Mais là où Maurice défie nos attentes (déjà bien remplies), c’est par sa capacité à fondre la didactique dans une mise en scène sonore et visuelle. Le grand homme du début, Bertrand Duby , à la fois narrateur, personnage et chanteur lyrique, raconte une histoire aux enfants : il avait un ami, Maurice Ravel, un grand compositeur, qui est mort il y a longtemps. D’emblée, la facilité s’évanouit devant le tragique de la réalité – oui, on va raconter une histoire, mais elle ne sera pas rose et pourtant belle. Ravel, c’est la marionnette, qui entre sur scène avec sa malle (à la fois maison, armoire et décors). Il a la taille d’un enfant et un visage sans âge. Délavé par la vie, quoique habité toujours par une étincelle qui transcende le bois taillé. Tout de suite, on a en a la certitude : il est bien vivant !
Le travail de Charlotte Devyver est impressionnant.

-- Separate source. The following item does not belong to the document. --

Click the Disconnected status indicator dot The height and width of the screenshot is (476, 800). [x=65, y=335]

Non seulement la marionnette est d’une humanité confondante, mais son jeu renforcera tout du long l’empathie des spectateurs à son égard. Ravel est mourant. Il a trop vécu, trop fumé, il arrive au bout. Et malgré tout cela, il compose et enchante. Voilà le mot qui pour moi résume le spectacle, l’enchantement sous ses formes les plus diverses : musicale, artisanale, théâtrale, simplement humaine. Enchantement de l’imagination. Maurice est un cas d’école : à l’heure où les écrans sont devenus omniprésents, où les effets spéciaux calculés par ordinateur se déroulent à longueur de films, il suffit d’un piano, d’une voix et d’une marionnette pour engendrer un monde et captiver les enfants et les adultes. La musique s’incarne dans l’histoire et l’histoire dans la musique ; la beauté naît du mélange des arts. Sans autre prétention que celle de conter.

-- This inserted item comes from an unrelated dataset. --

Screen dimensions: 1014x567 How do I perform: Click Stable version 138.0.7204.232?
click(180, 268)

Et d’initier. Car c’est aussi le merveilleux d’un spectacle comme Maurice , confronter les enfants à la musique classique, au chant lyrique, au théâtre. Sans aucun doute, il y a des dimensions de l’histoire qui demeureront obscures aux plus petits, mais les notes, les éclats cristallins d’un jeu de piano à quatre mains, le chant de basse d’un narrateur dont la voix devient tout à coup si profonde, la vie insufflée à une marionnette inerte, tout cela aura touché au moins une fois l’esprit de jeunes filles et de jeunes garçons. Tout cela aura nourri leur imaginaire et créé des liens entre la musique et les sentiments. On aurait tort de penser que les arts, de par leur nature subjective, sont accessibles immédiatement ou à force de consommation. Au contraire, nombre d’entre eux sont régis par des codes qu’il faut apprendre et des langages auxquels il faut s’initier.
Peut-être que parmi les dizaines de jeunes enfants qui se trouvaient à Flagey le 9 décembre 2017, une poignée réécoutera Ravel dans cinq, dix ou quinze ans. Les plus chanceux reverront encore et très vite des spectacles d’aussi bonne qualité que Maurice . Dans tous les cas, ces enfants auront en eux un bout de musique, un bout d’histoire, la figure d’une marionnette. Comme un rêve lointain où ils découvriront peut-être étonnés les clefs d’une musique superbe. Ravel est mort en 1937, il y a quatre-vingts ans. Et pourtant, il est toujours là. Remercions encore l’équipe de Maurice et sa metteuse en scène Sophie Van der Stegen de nous le rappeler et de l’apprendre aux enfants.